▼

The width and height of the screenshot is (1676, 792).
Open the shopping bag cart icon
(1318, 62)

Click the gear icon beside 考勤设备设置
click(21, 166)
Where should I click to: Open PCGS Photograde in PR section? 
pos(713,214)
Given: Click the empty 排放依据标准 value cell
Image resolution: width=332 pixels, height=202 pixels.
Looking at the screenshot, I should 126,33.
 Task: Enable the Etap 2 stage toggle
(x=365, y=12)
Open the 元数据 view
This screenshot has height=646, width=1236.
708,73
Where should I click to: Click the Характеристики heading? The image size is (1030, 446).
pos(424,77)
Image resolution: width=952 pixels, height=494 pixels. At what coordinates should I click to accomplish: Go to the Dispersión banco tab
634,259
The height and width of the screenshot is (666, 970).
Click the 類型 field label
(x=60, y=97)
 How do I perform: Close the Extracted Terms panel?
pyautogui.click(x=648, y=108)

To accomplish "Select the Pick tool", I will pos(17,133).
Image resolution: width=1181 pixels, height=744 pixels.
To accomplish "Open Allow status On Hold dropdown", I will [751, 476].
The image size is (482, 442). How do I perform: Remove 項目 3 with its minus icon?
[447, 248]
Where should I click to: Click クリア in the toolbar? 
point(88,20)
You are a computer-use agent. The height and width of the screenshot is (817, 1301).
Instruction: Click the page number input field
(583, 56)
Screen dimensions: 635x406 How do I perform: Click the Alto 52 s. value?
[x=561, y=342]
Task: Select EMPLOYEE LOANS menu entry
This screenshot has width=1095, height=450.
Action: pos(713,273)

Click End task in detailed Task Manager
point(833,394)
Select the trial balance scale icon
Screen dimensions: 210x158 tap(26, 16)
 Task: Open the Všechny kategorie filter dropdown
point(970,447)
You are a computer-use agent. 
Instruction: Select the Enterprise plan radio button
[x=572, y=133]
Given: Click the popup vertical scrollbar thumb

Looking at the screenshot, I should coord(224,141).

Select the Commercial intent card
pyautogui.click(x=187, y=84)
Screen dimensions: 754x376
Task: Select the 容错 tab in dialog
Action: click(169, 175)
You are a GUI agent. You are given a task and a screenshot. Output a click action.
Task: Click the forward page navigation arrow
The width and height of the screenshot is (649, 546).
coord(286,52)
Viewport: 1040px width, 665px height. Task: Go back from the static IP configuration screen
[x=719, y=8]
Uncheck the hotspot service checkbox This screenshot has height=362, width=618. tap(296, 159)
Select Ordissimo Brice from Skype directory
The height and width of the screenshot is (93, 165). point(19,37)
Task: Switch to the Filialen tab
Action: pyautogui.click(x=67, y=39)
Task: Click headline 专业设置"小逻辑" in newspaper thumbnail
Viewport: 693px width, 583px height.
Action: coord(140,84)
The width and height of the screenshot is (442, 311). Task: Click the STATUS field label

▲

Print the records exactly as they appear, starting with the line that contains "Click End task in detailed Task Manager" and going on through the line that contains "Looking at the screenshot, I should coord(224,141).".

**Response**
Click End task in detailed Task Manager
point(833,394)
Select the trial balance scale icon
Screen dimensions: 210x158 tap(26, 16)
 Task: Open the Všechny kategorie filter dropdown
point(970,447)
You are a computer-use agent. 
Instruction: Select the Enterprise plan radio button
[x=572, y=133]
Given: Click the popup vertical scrollbar thumb

Looking at the screenshot, I should coord(224,141).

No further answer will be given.